» Instructions to follow
In the reply about lockref contention in the open path, which call in the create branch prevents the code from staying in RCU mode, and why?

» Excerpt to read

The cacheline contention does seem like a real problem with this
approach.

> See this for more details:
> https://lore.kernel.org/oe-lkp/lv7ykdnn2nrci3orajf7ev64afxqdw2d65bcpu2mfaqbkvv4ke@hzxat7utjnvx/
> 
> However, I *suspect* in the case you are optimizing here (open + O_CREAT
> of an existing file) lockref on the parent can be avoided altogether
> with some hackery and that's what should be done here.
> 

Unfortunately I don't think we can in this codepath:

-------------------8<----------------------
	if (!(open_flag & O_CREAT)) {                                        
		...
	} else {
        	/* create side of things */
                if (nd->flags & LOOKUP_RCU) {
                        if (!try_to_unlazy(nd))
                                return ERR_PTR(-ECHILD);
                }
                audit_inode(nd->name, dir, AUDIT_INODE_PARENT);
                /* trailing slashes? */
                if (unlikely(nd->last.name[nd->last.len]))
                        return ERR_PTR(-EISDIR);
        }
-------------------8<----------------------

The problem here is the audit_inode call, which can do a GFP_KERNEL
allocation. We can't stay in RCU mode for that, and we need a reference
to "dir" (at least with the current way audit works).

> When it comes to lockref in vfs in general, most uses can be elided with
> some hackery (see the above thread) which is in early WIP (the LSMs are
> a massive headache).
> 
> For open calls which *do* need to take a real ref the hackery does not
> help of course.
> 
> This is where I think decoupling ref from the lock is the best way
> forward. For that to work the dentry must hang around after the last
> unref (already done thanks to RCU and dput even explicitly handles that
> already!) and there needs to be a way to block new refs atomically --
> can be done with cmpxchg from a 0-ref state to a flag blocking new refs
> coming in. I have that as a WIP as well.
> 

These both sound very interesting. FWIW, Josef also started looking at
decoupling the refcount and lock, but I don't think he's gotten very
far yet.

» Supplied material
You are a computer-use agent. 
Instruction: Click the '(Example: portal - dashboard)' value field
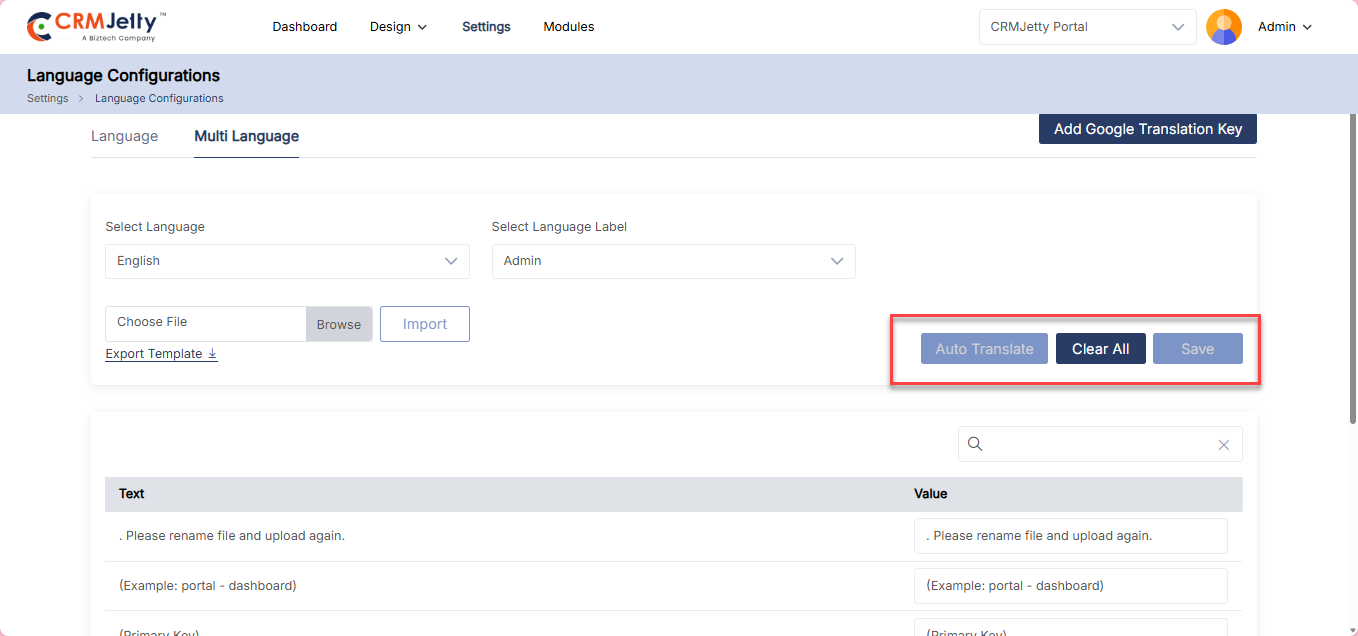[x=1070, y=586]
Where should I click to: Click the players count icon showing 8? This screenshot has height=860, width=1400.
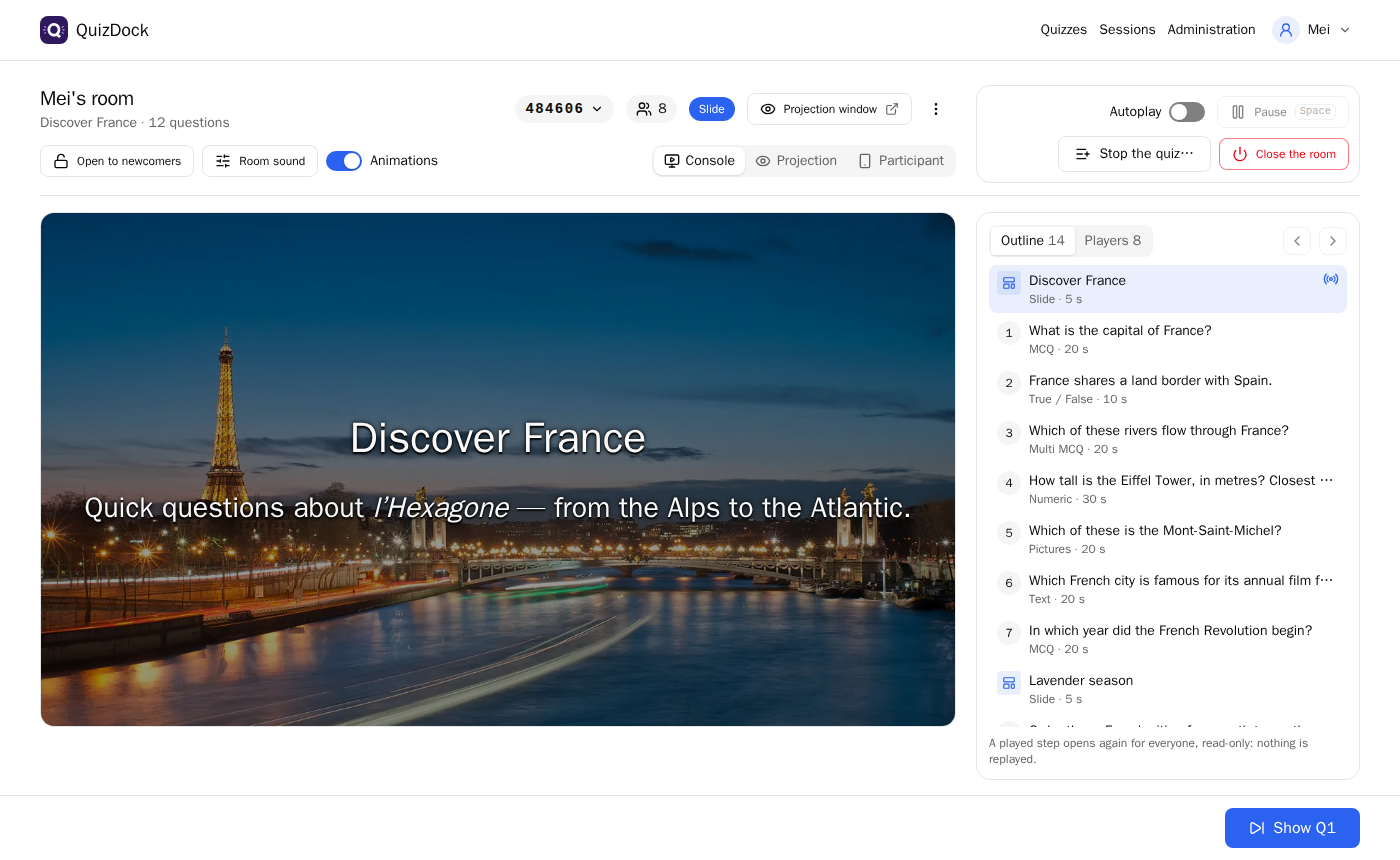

» Solution for this exercise
The audit_inode call, because it can do a GFP_KERNEL allocation.